Dasawarasa berikutnya Fiorentina mencoba bangkit di bawah kepemimpinan Presiden Ranieri Pontello. Antara lain, ia merekrut pelatih Giancarlo De Sisti yang pernah menjadi pemain andalan Fiorentina maupun Italia.

Untuk musim 1981/1982 Sisti mempertahankan Antognoni yang mulai memasuki usia emas. Ia mengkombinasikannya dengan sejumlah pemain muda berbakat seperti libero Pietro Vierchowod dan penyerang Daniele Massaro.

Selama separuh musim Fiorentina memimpin liga. Tapi menjelang pertandingan terakhir perolehan nilai mereka bisa disamai oleh Juventus. Pada partai pamungkas, Juventus bertandang ke Catanzaro, sedangkan Fiorentina ke Cagliari.

Hingga akhir babak pertama, kedudukan masih sama-sama imbang tanpa gol.
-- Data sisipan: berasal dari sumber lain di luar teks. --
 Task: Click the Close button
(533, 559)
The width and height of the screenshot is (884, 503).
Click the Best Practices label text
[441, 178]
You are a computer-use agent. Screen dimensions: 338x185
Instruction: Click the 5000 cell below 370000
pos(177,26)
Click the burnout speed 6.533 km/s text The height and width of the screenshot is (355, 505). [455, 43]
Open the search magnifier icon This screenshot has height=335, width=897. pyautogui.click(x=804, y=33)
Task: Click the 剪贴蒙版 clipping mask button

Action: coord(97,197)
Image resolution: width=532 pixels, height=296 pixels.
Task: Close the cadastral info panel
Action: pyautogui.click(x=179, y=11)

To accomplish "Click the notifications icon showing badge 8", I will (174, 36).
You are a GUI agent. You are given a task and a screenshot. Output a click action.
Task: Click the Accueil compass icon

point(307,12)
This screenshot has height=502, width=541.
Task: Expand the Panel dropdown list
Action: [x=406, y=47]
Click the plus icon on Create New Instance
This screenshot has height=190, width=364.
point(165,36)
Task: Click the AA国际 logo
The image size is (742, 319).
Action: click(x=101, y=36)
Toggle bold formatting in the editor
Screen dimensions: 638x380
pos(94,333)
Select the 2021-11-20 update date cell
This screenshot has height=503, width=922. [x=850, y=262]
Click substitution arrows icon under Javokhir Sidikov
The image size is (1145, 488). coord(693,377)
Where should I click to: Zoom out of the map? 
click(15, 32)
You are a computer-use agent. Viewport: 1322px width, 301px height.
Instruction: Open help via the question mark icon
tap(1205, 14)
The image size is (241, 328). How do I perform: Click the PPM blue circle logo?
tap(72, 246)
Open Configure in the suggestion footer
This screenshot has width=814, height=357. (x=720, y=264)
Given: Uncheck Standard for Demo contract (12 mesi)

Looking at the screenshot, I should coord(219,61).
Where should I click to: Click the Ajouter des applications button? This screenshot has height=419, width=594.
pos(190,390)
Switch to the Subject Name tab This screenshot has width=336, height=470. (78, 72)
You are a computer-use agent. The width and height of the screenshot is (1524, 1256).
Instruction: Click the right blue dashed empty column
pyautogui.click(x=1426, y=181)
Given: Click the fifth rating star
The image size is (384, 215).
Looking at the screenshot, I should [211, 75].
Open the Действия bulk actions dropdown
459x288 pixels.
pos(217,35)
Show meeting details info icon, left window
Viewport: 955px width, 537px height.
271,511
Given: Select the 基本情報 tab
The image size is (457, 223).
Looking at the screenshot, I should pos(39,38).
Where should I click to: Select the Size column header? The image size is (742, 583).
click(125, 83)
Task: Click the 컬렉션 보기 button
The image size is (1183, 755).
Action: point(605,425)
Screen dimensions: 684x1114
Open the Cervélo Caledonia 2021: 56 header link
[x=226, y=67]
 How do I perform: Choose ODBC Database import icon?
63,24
Para pengamat pun mulai membicarakan kemungkinan penentuan juara lewat pertandingan play off.

Tapi terjadilah skandal yang menghebohkan. Pada babak kedua I Viola mencetak gol lewat Daniel Bertoni - ada juga yang menyebut pencetaknya Francesco Graziani. Tapi entah kenapa wasit menganulir. Di saat bersamaan, Juventus malah dihadiahi penalti pada menit ke-75.

Gelar pun terbang ke Turin diiringi tangis kepedihan para Fiorentini. Selama berminggu-minggu, mereka turun ke jalanan untuk memprotes kepemimpinan wasit. Tapi FIGC (PSSI-nya Italia) tak bergeming dan tetap mengesahkan gelar Juventus.

Sejak itulah berkembang 'teori konspirasi' dan politik uang Juventus dalam percaturan Serie A. Makanya, ketika kasus serupa dialami Inter pada musim 1997/1998, pengurus Fiorentina yang paling vokal mensinyalir adanya konspirasi tersebut.

Itu pula sebabnya kota Firenze berpesta semalaman ketika Fiorentina memukul Juventus 3-0 pada musim 1997/1998. Bagi mereka kemenangan itu tak ubahnya sukses meraih Scudetto.

Luka publik Firenze terhadap Juventus memang sangat dalam. Setelah Juventus 'mencuri' Scudetto 1982 dari genggaman Fiorentina, pada musim 1989/90 Bianconeri kembali berulah.

Semua berawal di musim 1985/1986, Fiorentina merekrut pemain muda penuh talenta, Roberto Baggio, dari Vicenza. Di klub barunya, pemain berambut ikal ini tumbuh sebagi penyerang elegan dan haus gol.

Empat tahun berselang, tepatnya musim 19989/1990, bersama gelandang asal Brasil Carlos Dunga, Baggio membawa Fiorentina melaju ke final Piala UEFA. Lagi-lagi lawan mereka adalah Juventus.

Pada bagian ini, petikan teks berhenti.